Ya en el atrio y del brazo de mi padre no hubo quién avisara que la novia estaba lista para hacer su aparición. Mi mamá entró en pánico cuando vio que mi ramo estaba siendo despedazado y deshojadas las rosas en pétalos volando por decenas de manos que picoteaban como palomas las pocas que todavía me quedaban. “!Cuidado con el velo! !Ay, el vestido, el vestido!”, gritaba ella, mi madre, autora de mi sencillo traje beige claro. Cuando por fin tomamos la decisión de seguir nuestro camino sin importar la congestión, tenía un “chamicero” de tallos y dos rosas maltrechas como único bouquet. Recogí la cinta pisoteada del suelo y los até con calma en un lazo no menos humilde.

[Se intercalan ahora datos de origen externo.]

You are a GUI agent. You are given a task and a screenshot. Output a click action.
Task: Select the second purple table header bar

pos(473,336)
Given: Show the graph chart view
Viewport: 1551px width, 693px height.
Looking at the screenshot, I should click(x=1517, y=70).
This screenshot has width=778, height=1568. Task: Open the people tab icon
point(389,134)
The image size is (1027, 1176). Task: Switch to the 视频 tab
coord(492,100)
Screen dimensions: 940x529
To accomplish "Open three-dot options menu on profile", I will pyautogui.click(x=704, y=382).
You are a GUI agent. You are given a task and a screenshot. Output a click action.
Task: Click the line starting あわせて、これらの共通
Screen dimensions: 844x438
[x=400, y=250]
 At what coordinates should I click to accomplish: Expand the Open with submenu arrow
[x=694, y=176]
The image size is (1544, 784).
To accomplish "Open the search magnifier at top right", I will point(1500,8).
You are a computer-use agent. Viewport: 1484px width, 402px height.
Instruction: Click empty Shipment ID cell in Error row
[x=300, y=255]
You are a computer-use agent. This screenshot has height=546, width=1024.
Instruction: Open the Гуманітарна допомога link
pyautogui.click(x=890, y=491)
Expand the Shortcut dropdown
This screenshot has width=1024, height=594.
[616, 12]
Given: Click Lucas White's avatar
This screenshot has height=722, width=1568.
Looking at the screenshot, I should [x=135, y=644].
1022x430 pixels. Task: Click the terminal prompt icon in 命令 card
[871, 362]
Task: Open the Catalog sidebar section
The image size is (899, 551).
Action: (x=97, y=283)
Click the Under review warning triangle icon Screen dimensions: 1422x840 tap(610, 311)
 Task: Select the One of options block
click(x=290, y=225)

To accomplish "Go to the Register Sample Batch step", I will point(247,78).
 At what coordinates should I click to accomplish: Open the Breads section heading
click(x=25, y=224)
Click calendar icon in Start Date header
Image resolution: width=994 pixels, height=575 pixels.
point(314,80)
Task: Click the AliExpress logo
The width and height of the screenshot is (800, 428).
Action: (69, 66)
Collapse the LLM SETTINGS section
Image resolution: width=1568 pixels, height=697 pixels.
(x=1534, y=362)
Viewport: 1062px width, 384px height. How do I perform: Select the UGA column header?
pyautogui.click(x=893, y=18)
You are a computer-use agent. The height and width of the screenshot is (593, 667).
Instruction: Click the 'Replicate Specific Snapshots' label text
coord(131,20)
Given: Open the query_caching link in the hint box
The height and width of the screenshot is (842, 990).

Avanzamos como pudimos mientras se aclaraban los ecos de la voz del joven de pelo largo que seguía entonando vallenatos de leyenda, vestido de frac y acompañado por las palmas de los asistentes, quienes se habían unido a su fiesta de espera casi olvidando que se trataba de un solemne rito de casamiento.
Ya cerca de mi futuro esposo, aún nos empujaba la gente que desde por la mañana se instaló y no se había dejado sacar. Más atrás gritaban Fanny Mickey y Amparo Grisales, “!!Carlitos, aquí te la entregamos!!”, precisamente en el instante en que mi papá me soltó la mano.
De rodillas ante ese Dios del que siempre he sospechado me encontré jurando eternidades. Miraba de reojo a mi bello compañero recién bañado en la escarcha de sus cantos y tuve celos de su música, su diosa, su amante fiel y verdadera, quien hasta hacía unos minutos le había ayudado a convertir su ansiedad en un concierto inolvidable. Entonces perdí el hilo de cuanto nos decía el sacerdote, mi cuerpo quedó un rato solo; mi alma viajó a un lugar inconexo en un intento de escapar del espectáculo; me vi disuelta en el éter de sueños propios y ajenos, luego partida, sin la lucidez para reconocer mis pedazos. Me estaba casando y yo ahí, con mi identidad a medio hacer, enamorada y amando pero sin saber quién era.
“Los declaro marido y mujer” fue la frase que me trajo de nuevo al carnaval que era el ambiente dentro de la iglesia. Entre aplausos, abrazos, arroz, flores, pañuelos, vivas, llantos y gritos, logramos la feliz huida al corazón de nuestro inesperado destino.
Desde un balcón del Club Colombia, al mejor estilo de cualquier pareja real, nos asomamos para saludar a nuestro público; yo arrojé la liga y los restos del ramo. Carlos, sus zapatos.